**THE TASK**. The expected answer is the set of lines in the data below between the line holding "Viewport: 644px width, 494px height." and the line holding "This screenshot has height=400, width=930.", inclusive, written out exactly.

(Stored items)
_____

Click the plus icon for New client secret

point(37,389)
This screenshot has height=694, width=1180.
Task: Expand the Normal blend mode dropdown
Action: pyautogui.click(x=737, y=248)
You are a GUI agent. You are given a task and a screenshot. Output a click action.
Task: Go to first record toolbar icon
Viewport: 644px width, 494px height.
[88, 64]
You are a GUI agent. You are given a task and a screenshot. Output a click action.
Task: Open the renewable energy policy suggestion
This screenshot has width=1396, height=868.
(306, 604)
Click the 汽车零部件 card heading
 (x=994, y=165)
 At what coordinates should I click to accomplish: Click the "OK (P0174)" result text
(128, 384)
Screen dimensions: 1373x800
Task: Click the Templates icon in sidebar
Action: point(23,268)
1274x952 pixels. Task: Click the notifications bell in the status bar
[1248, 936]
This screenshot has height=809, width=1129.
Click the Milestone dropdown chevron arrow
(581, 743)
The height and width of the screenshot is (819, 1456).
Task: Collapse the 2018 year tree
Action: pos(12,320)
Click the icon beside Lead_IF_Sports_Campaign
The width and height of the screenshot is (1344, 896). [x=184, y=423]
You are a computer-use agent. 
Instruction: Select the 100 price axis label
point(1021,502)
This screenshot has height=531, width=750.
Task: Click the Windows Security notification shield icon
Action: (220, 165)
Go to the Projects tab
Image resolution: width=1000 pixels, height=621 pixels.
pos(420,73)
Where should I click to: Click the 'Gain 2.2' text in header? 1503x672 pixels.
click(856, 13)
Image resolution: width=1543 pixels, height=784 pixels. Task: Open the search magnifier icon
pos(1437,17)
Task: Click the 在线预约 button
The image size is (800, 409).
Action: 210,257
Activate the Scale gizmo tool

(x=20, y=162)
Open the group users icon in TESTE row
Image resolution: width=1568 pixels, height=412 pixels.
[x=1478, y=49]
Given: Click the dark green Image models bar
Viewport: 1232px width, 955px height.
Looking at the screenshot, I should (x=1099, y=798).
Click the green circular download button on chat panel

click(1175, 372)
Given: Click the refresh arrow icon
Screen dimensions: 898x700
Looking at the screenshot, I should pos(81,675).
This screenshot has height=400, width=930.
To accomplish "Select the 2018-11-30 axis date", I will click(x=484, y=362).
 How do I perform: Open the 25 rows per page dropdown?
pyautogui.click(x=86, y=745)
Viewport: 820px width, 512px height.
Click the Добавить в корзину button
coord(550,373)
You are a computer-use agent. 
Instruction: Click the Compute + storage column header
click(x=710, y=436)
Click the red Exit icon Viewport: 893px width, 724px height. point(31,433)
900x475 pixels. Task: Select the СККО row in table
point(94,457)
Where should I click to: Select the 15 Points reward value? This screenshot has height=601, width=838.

_____

**PROBLEM SOLUTION**.
Viewport: 644px width, 494px height.
[88, 64]
You are a GUI agent. You are given a task and a screenshot. Output a click action.
Task: Open the renewable energy policy suggestion
This screenshot has width=1396, height=868.
(306, 604)
Click the 汽车零部件 card heading
 (x=994, y=165)
 At what coordinates should I click to accomplish: Click the "OK (P0174)" result text
(128, 384)
Screen dimensions: 1373x800
Task: Click the Templates icon in sidebar
Action: point(23,268)
1274x952 pixels. Task: Click the notifications bell in the status bar
[1248, 936]
This screenshot has height=809, width=1129.
Click the Milestone dropdown chevron arrow
(581, 743)
The height and width of the screenshot is (819, 1456).
Task: Collapse the 2018 year tree
Action: pos(12,320)
Click the icon beside Lead_IF_Sports_Campaign
The width and height of the screenshot is (1344, 896). [x=184, y=423]
You are a computer-use agent. 
Instruction: Select the 100 price axis label
point(1021,502)
This screenshot has height=531, width=750.
Task: Click the Windows Security notification shield icon
Action: (220, 165)
Go to the Projects tab
Image resolution: width=1000 pixels, height=621 pixels.
pos(420,73)
Where should I click to: Click the 'Gain 2.2' text in header? 1503x672 pixels.
click(856, 13)
Image resolution: width=1543 pixels, height=784 pixels. Task: Open the search magnifier icon
pos(1437,17)
Task: Click the 在线预约 button
The image size is (800, 409).
Action: 210,257
Activate the Scale gizmo tool

(x=20, y=162)
Open the group users icon in TESTE row
Image resolution: width=1568 pixels, height=412 pixels.
[x=1478, y=49]
Given: Click the dark green Image models bar
Viewport: 1232px width, 955px height.
Looking at the screenshot, I should (x=1099, y=798).
Click the green circular download button on chat panel

click(1175, 372)
Given: Click the refresh arrow icon
Screen dimensions: 898x700
Looking at the screenshot, I should pos(81,675).
This screenshot has height=400, width=930.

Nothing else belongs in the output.